Repeat the listing below, character for character, from its start through the line that contains "I will coord(39,39).".

Records from a dataset:
########
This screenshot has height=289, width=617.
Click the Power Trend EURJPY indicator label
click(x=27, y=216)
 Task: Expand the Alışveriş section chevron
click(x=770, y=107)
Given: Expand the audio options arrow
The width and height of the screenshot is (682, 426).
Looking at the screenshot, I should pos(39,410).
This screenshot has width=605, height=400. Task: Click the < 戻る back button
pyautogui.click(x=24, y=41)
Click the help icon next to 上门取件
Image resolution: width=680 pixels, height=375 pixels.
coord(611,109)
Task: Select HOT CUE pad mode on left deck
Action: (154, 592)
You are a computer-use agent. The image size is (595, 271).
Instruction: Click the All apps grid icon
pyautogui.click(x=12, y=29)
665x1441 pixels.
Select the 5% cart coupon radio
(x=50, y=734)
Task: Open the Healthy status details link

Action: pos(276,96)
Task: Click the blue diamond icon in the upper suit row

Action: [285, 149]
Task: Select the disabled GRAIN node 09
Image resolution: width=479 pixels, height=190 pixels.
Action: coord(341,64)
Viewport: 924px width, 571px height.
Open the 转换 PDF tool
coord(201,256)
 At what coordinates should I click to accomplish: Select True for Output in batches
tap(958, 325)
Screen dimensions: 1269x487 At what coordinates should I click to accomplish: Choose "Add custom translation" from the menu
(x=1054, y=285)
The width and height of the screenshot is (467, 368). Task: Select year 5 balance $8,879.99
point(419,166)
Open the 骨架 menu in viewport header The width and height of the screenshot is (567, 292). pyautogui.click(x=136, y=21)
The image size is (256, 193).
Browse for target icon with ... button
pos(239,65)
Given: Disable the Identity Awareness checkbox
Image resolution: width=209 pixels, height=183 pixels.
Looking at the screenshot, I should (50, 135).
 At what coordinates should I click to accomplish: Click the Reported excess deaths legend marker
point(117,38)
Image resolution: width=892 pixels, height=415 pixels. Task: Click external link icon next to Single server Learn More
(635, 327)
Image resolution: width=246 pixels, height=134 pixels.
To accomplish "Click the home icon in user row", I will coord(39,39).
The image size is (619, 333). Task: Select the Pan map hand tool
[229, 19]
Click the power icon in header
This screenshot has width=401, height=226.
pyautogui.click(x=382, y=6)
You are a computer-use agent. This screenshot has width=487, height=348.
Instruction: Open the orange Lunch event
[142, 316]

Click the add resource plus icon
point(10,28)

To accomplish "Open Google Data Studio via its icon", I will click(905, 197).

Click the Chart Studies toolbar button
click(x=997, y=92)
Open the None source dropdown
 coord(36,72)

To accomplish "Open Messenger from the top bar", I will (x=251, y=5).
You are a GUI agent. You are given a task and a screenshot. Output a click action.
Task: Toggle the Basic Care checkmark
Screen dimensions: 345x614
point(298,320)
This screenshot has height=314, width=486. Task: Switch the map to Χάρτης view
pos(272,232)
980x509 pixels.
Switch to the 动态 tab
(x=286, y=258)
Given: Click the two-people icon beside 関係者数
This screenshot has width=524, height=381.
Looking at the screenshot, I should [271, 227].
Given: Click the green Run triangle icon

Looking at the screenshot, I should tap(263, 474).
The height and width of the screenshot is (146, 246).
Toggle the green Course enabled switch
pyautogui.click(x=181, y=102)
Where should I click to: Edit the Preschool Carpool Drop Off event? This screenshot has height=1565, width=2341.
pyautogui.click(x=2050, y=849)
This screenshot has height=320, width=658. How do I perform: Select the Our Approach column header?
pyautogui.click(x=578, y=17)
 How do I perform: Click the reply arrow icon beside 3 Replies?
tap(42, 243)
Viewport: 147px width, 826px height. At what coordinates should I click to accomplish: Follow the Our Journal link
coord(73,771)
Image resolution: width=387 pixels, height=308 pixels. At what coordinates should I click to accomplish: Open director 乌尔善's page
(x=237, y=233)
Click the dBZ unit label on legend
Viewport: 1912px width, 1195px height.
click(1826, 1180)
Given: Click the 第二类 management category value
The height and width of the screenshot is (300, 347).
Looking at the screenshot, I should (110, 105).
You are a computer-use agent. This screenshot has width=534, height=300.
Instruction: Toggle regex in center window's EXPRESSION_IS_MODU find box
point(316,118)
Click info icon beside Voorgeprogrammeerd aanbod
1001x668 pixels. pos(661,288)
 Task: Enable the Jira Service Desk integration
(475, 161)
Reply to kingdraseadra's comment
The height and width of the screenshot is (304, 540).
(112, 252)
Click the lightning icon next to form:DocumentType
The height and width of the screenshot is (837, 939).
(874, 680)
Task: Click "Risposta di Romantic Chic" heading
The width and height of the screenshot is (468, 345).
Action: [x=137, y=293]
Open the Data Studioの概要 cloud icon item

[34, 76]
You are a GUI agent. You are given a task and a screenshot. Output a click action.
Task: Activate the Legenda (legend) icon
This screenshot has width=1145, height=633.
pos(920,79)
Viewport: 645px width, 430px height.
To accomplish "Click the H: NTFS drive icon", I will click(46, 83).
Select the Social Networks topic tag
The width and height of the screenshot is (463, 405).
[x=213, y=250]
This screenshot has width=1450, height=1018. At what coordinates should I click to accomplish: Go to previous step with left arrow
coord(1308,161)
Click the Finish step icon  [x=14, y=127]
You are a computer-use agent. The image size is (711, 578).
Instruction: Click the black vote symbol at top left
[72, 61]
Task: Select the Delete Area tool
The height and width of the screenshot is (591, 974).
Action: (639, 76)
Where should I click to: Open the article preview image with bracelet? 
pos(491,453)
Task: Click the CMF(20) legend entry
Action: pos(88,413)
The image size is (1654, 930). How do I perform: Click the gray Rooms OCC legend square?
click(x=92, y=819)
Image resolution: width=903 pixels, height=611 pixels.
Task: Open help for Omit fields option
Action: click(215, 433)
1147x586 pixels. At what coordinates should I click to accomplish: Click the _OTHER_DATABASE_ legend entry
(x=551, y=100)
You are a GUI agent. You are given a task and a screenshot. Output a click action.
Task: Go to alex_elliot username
########
● **Answer for the task**
This screenshot has height=289, width=617.
Click the Power Trend EURJPY indicator label
click(x=27, y=216)
 Task: Expand the Alışveriş section chevron
click(x=770, y=107)
Given: Expand the audio options arrow
The width and height of the screenshot is (682, 426).
Looking at the screenshot, I should pos(39,410).
This screenshot has width=605, height=400. Task: Click the < 戻る back button
pyautogui.click(x=24, y=41)
Click the help icon next to 上门取件
Image resolution: width=680 pixels, height=375 pixels.
coord(611,109)
Task: Select HOT CUE pad mode on left deck
Action: (154, 592)
You are a computer-use agent. The image size is (595, 271).
Instruction: Click the All apps grid icon
pyautogui.click(x=12, y=29)
665x1441 pixels.
Select the 5% cart coupon radio
(x=50, y=734)
Task: Open the Healthy status details link

Action: pos(276,96)
Task: Click the blue diamond icon in the upper suit row

Action: [285, 149]
Task: Select the disabled GRAIN node 09
Image resolution: width=479 pixels, height=190 pixels.
Action: coord(341,64)
Viewport: 924px width, 571px height.
Open the 转换 PDF tool
coord(201,256)
 At what coordinates should I click to accomplish: Select True for Output in batches
tap(958, 325)
Screen dimensions: 1269x487 At what coordinates should I click to accomplish: Choose "Add custom translation" from the menu
(x=1054, y=285)
The width and height of the screenshot is (467, 368). Task: Select year 5 balance $8,879.99
point(419,166)
Open the 骨架 menu in viewport header The width and height of the screenshot is (567, 292). pyautogui.click(x=136, y=21)
The image size is (256, 193).
Browse for target icon with ... button
pos(239,65)
Given: Disable the Identity Awareness checkbox
Image resolution: width=209 pixels, height=183 pixels.
Looking at the screenshot, I should (50, 135).
 At what coordinates should I click to accomplish: Click the Reported excess deaths legend marker
point(117,38)
Image resolution: width=892 pixels, height=415 pixels. Task: Click external link icon next to Single server Learn More
(635, 327)
Image resolution: width=246 pixels, height=134 pixels.
To accomplish "Click the home icon in user row", I will coord(39,39).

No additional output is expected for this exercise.